[Study material Boundary: Start]

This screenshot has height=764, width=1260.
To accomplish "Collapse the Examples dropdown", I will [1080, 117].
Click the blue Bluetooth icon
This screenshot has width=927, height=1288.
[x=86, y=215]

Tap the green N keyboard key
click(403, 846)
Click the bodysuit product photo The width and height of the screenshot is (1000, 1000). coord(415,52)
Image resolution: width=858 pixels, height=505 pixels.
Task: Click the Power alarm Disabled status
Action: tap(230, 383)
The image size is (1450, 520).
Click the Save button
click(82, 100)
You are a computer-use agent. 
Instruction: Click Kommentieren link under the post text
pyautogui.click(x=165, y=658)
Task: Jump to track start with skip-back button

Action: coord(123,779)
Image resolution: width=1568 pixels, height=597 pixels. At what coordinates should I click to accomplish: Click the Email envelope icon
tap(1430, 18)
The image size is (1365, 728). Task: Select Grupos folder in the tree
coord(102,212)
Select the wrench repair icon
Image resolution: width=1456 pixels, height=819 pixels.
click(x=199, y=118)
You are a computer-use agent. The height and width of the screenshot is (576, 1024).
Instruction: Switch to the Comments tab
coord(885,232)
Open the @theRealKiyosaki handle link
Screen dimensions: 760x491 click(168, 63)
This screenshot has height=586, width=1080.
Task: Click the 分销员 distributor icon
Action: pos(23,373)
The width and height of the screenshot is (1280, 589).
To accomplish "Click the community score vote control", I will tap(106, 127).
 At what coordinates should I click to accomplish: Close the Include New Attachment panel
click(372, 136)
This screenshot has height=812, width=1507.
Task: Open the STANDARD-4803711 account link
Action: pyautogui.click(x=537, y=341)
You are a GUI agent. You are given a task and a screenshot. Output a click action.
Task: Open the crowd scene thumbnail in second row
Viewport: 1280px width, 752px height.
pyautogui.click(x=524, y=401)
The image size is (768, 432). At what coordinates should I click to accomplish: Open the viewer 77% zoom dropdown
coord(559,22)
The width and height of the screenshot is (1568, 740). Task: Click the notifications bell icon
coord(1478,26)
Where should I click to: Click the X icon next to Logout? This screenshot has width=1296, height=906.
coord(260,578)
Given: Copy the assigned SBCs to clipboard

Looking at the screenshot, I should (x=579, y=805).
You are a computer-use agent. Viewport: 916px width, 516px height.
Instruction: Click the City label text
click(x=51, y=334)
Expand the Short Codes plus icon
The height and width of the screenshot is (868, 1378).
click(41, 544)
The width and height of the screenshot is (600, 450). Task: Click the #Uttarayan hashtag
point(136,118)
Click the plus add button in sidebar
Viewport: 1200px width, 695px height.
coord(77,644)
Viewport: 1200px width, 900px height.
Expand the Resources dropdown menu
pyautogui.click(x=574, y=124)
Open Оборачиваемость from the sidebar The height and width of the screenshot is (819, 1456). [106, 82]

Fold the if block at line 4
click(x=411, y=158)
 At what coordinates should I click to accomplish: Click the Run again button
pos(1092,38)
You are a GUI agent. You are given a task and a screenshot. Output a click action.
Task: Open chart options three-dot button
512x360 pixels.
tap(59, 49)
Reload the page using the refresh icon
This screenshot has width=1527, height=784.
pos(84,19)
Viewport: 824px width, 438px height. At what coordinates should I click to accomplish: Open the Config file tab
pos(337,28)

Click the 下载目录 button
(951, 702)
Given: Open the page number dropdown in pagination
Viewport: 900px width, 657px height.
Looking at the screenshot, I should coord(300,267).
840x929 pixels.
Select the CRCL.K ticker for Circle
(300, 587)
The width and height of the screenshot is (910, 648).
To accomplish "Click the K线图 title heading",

[Study material Boundary: End]

## Your assignment
The lines to return are those holding the string "page" anywhere in the listing above.

## Solution for this problem
Reload the page using the refresh icon
Given: Open the page number dropdown in pagination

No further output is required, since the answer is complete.